Quattro mesi prima – Oki prese a raccontare perché a faccia a faccia sentiva di poterlo fare – se l’era vista molto brutta per degli scivoloni, diciamo così, professionali.
Nella zona controllata da lui su incarico di Toni Cutrupa, un paio di negozianti non avevano versato le quote dovute da diversi mesi. Come se non bastassero le migliaia di euro persi, un giovane spacciatore aveva preso a fare affari considerevoli, senza concordare l’avvio del traffico e le relative ripartizioni dei guadagni.

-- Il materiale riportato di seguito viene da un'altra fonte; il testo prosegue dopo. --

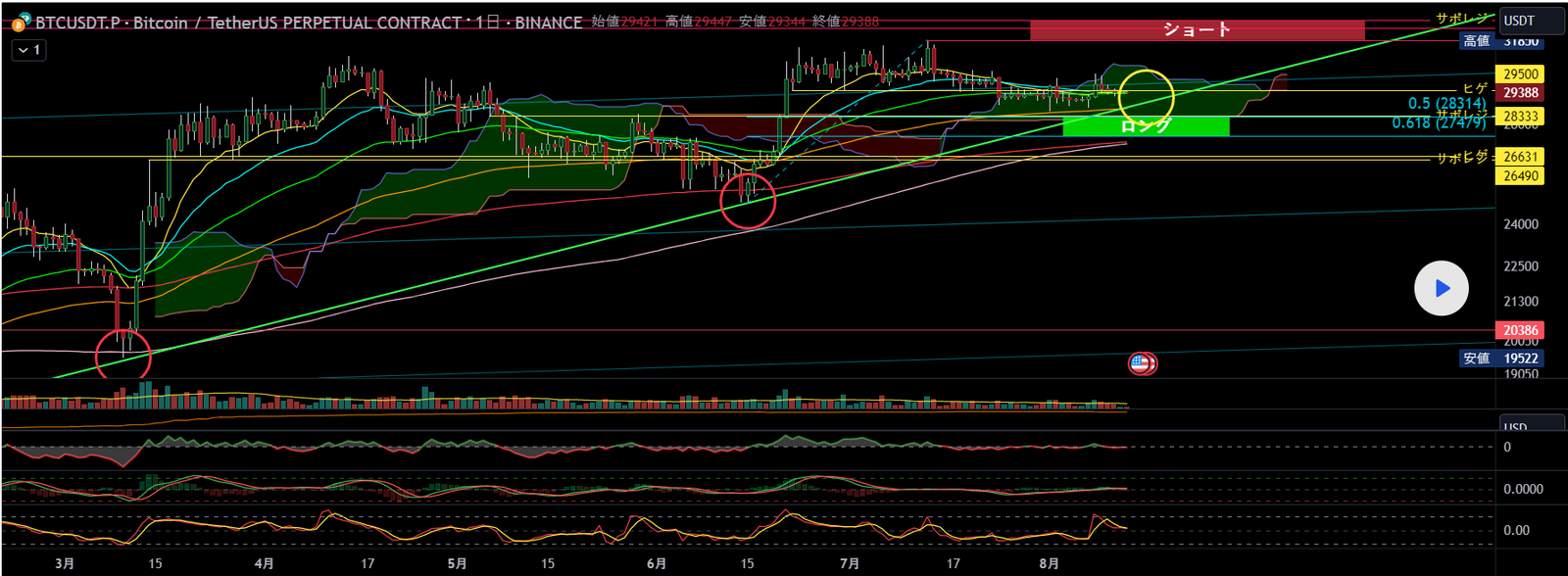Viewport: 1568px width, 576px height.
Task: Click the current price 29388 label
Action: point(1520,93)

Dopo un paio di avvertimenti a suon di sberle, gli scagnozzi di Cutrupa erano passati ai fatti, presentandosi alla sua villetta a schiera di Ostia, prima dell’alba. Ripensandoci sentiva i dolori del pestaggio ridestarsi e una morsa afferrargli il petto.
Era stato costretto a guardare quei due scimmioni violentare moglie e figlia sedicenne senza poter far nulla: legato a una sedia, con le tibie spezzate da una mazza di ferro. Dopodiché, anche comprensibilmente, Silvana non lo aveva più voluto in casa. «Facciamo meglio da sole, ci porti solo guai».
La moglie, con la quale il rapporto era già precario, lo aveva sbattuto fuori dalla sua vita e da quella di Katia. Non le aveva più viste, e certo non aveva denaro per rivolgersi a un avvocato che facesse valere i suoi diritti di padre.
Cutrupa gli aveva portato via tutto, lavoro e famiglia, ricacciandolo ai margini della malavita di piccolo cabotaggio: costretto a vivere qui e là, di espedienti.
Aveva gli occhi lucidi. «Non c’ho più gnente. Me vesto e magno alla Caritas. Vado a vede’ Katia all’uscita da scola, da lontano, come un sorcio. C’ha du occhi tristi che me fanno male ar core».
«Mi dispiace, Nando».
«Damme retta, parati il culo» lo avvertì, chinandosi ad annodare una delle robuste scarpe antinfortunistiche coi lacci gialli. «Sempre che sei ’n tempo».
«Sai cosa mi piace di te? Che sei rassicurante».
Nel rialzarsi da sotto al tavolino, lo sgomento dilagò nello sguardo di Oki.
«Nando... ma... che diamine? Che hai visto? Nando... Nando...»
Seduto in modo da dare le spalle alla grande vetrata, Malinverno non fece in tempo a voltarsi per vedere cosa ci fosse là fuori, che Oki stava già lasciando il bar.
In un unico gesto aveva afferrato il denaro sul tavolo e raggiunto la porta.
Lo vide correre in strada e, schivata di pochi millimetri un’auto frenata a stento, attraversare e sparire. Cosa o chi l’avesse tanto spaventato, tra veicoli in sosta e passanti distratti, non gli riuscì di capirlo.